YOUR GOAL:
Your answer must be the full set of entries, repeated exactly.

Saved data entries:
##########
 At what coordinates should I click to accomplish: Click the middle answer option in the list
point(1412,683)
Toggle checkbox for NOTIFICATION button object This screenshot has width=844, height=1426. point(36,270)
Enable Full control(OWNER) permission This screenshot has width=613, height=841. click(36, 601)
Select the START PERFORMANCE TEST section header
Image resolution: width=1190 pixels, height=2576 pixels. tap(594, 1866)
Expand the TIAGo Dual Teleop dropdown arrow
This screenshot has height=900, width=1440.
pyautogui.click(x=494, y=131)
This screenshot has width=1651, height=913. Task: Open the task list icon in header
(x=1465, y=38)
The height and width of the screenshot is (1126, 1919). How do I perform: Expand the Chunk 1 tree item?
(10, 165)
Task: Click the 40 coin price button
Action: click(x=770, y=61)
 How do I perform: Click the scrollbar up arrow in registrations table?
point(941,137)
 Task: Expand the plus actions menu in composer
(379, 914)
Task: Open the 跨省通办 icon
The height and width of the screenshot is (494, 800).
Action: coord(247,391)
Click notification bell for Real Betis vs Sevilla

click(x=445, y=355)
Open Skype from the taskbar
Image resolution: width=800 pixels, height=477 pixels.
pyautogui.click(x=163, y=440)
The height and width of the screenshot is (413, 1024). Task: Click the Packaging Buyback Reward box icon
##########
RESPONSE TO THE TASK:
 At what coordinates should I click to accomplish: Click the middle answer option in the list
point(1412,683)
Toggle checkbox for NOTIFICATION button object This screenshot has width=844, height=1426. point(36,270)
Enable Full control(OWNER) permission This screenshot has width=613, height=841. click(36, 601)
Select the START PERFORMANCE TEST section header
Image resolution: width=1190 pixels, height=2576 pixels. tap(594, 1866)
Expand the TIAGo Dual Teleop dropdown arrow
This screenshot has height=900, width=1440.
pyautogui.click(x=494, y=131)
This screenshot has width=1651, height=913. Task: Open the task list icon in header
(x=1465, y=38)
The height and width of the screenshot is (1126, 1919). How do I perform: Expand the Chunk 1 tree item?
(10, 165)
Task: Click the 40 coin price button
Action: click(x=770, y=61)
 How do I perform: Click the scrollbar up arrow in registrations table?
point(941,137)
 Task: Expand the plus actions menu in composer
(379, 914)
Task: Open the 跨省通办 icon
The height and width of the screenshot is (494, 800).
Action: coord(247,391)
Click notification bell for Real Betis vs Sevilla

click(x=445, y=355)
Open Skype from the taskbar
Image resolution: width=800 pixels, height=477 pixels.
pyautogui.click(x=163, y=440)
The height and width of the screenshot is (413, 1024). Task: Click the Packaging Buyback Reward box icon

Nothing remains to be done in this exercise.